● **GIVEN TEXT**
====

A whole series of alienations has spread to separate us from all that surrounds us; social alienations, so commented upon by anarchists and Marxists alike, include private property, exchange, and the division of labor: all that separates us from our conditions of existence.  Within capitalism, social alienations interpose themselves between humans and their activity.  Most directly, alienation is the gap between desire and what is socially valued (for capitalism, valued as productive of surplus value).  Yet alienation occurs on another level as well:  that of the alienation of power, our power to act, which is separated from us and instituted in the State form.  The young Marx commented on this, although in later Marxists a critique of alienated power is painfully absent.  The maintenance of alienated power is what politics is all about: it is the apportioning or arrangement of alienated power.  Parties are political in that they try to claim a portion of alienated power by claiming to represent the interests of a section of society.  An anti-politics is a self-organization of people’s power not a claim on alienated power; it is the self-activity of people reclaiming their power by using their power and the fight against its realienation into permanent institutions.

====

● **SOURCE DATA**
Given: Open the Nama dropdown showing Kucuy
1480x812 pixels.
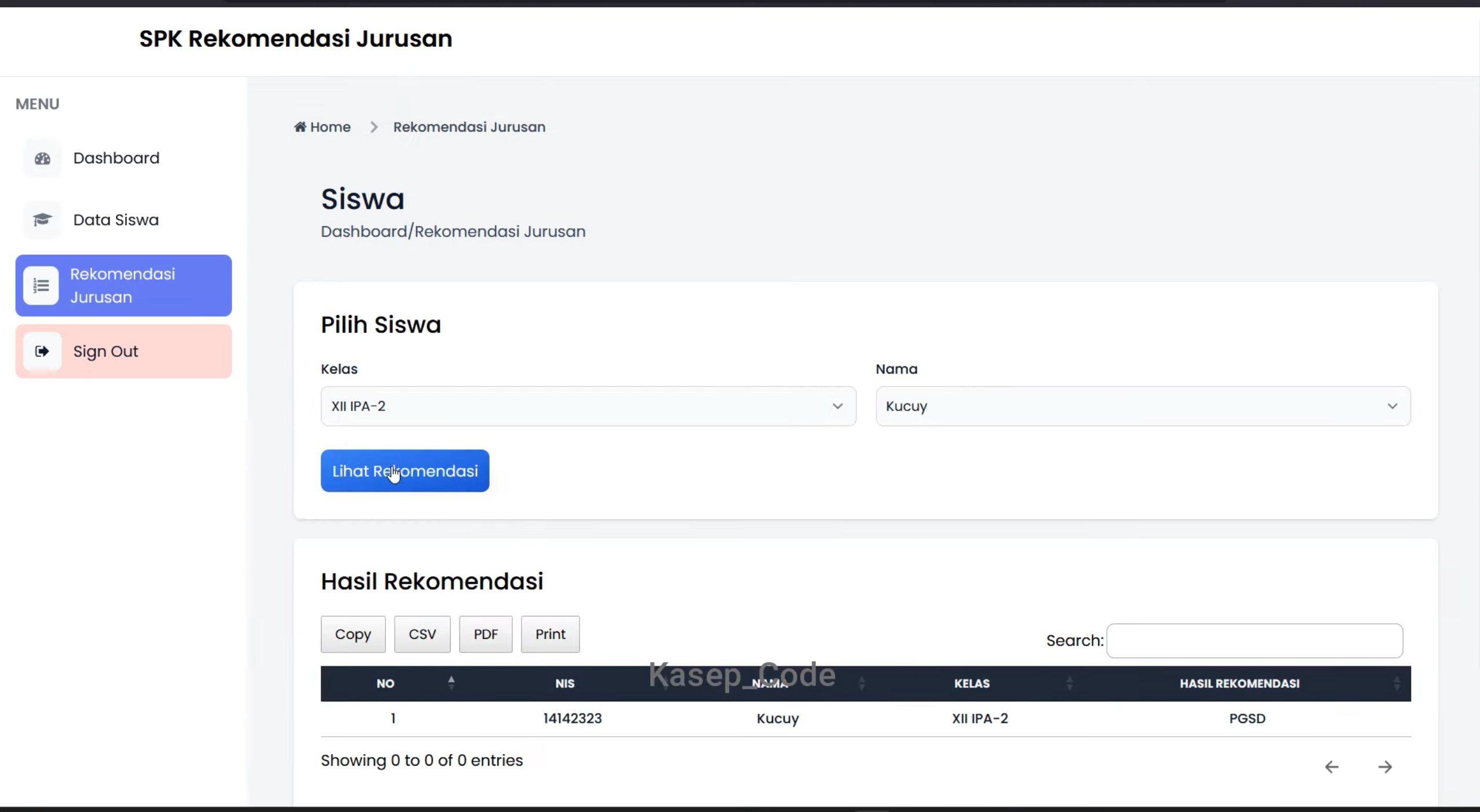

====

● **OBJECTIVE 1**
Rewrite the paragraph beginning "A whole series of alienations" from the passage on alienation as a short bulleted list that keeps its main points.
● **OBJECTIVE 2**
In the passage on alienation, what do political parties try to claim, and on what basis?
● **OBJECTIVE 3**
Continue the passage on alienation from where it stops, with a further paragraph in the same voice.

● **TASK RESULT 1**
- Social alienations, discussed by both anarchists and Marxists, include private property, exchange, and the division of labor, which separate us from our conditions of existence.
- Under capitalism, these alienations stand between humans and their activity. Most directly, alienation is the gap between desire and what is socially valued (for capitalism, what produces surplus value).
- Alienation also happens at the level of power: our power to act is separated from us and instituted in the State form.
- The young Marx commented on this, but later Marxists largely lack a critique of alienated power.
- Politics is the maintenance and arrangement of alienated power. Parties are political because they claim a portion of it by claiming to represent part of society.
- Anti-politics is people's self-organization of their own power rather than a claim on alienated power. It means reclaiming power by using it and fighting its realienation into permanent institutions.

● **TASK RESULT 2**
They try to claim a portion of alienated power by claiming to represent the interests of a section of society.

● **TASK RESULT 3**
Unfortunately, many anarchists today also seem to lack any critique of alienated power:  this has become especially clear during the recent sweep of anti-globalization protests.  Some anarchists are calling for a shift to a form of alienated power different from the one we have at present, and yet not questioning the alienation of power in general:  this usually takes the form of a vague call for more democracy, which maintains and institutionalizes a separation between decision and action  (See our article “The Anarchist Ethic in the Age of the Anti-Globalization Movement” in this issue for a more in depth discussion of alienated power and the current anti-globalization protests.)  Secondly, it is important to understand value as an activity and pertaining to activities; in this society, economics usually defines value as pertaining to objects, thus activities and processes are ideologically reified into things.  Therefore, capitalist valorization also alienates us from our power to act, from our activity, and from our desires.

Yet some anarchists take the critique of alienation much further.  Social alienation, in the form of private property, exchange, the division of labor, and alienated power, can be thought of as second order alienation.  These are specific forms that first order alienation takes in our society.  The split between Subject and Object is a first order alienation; it is based in a consciousness which is self-reflexive in its understanding of itself.  This alienation of Subject and Object, of human and nature, is mediated by productive activity and language.  However, rejection of all mediation and alienation in general is close to a mysticism in its idealization of the identity of the Subject and Object.  This is an idealization of nature and demands forgetting species consciousness, language, etc.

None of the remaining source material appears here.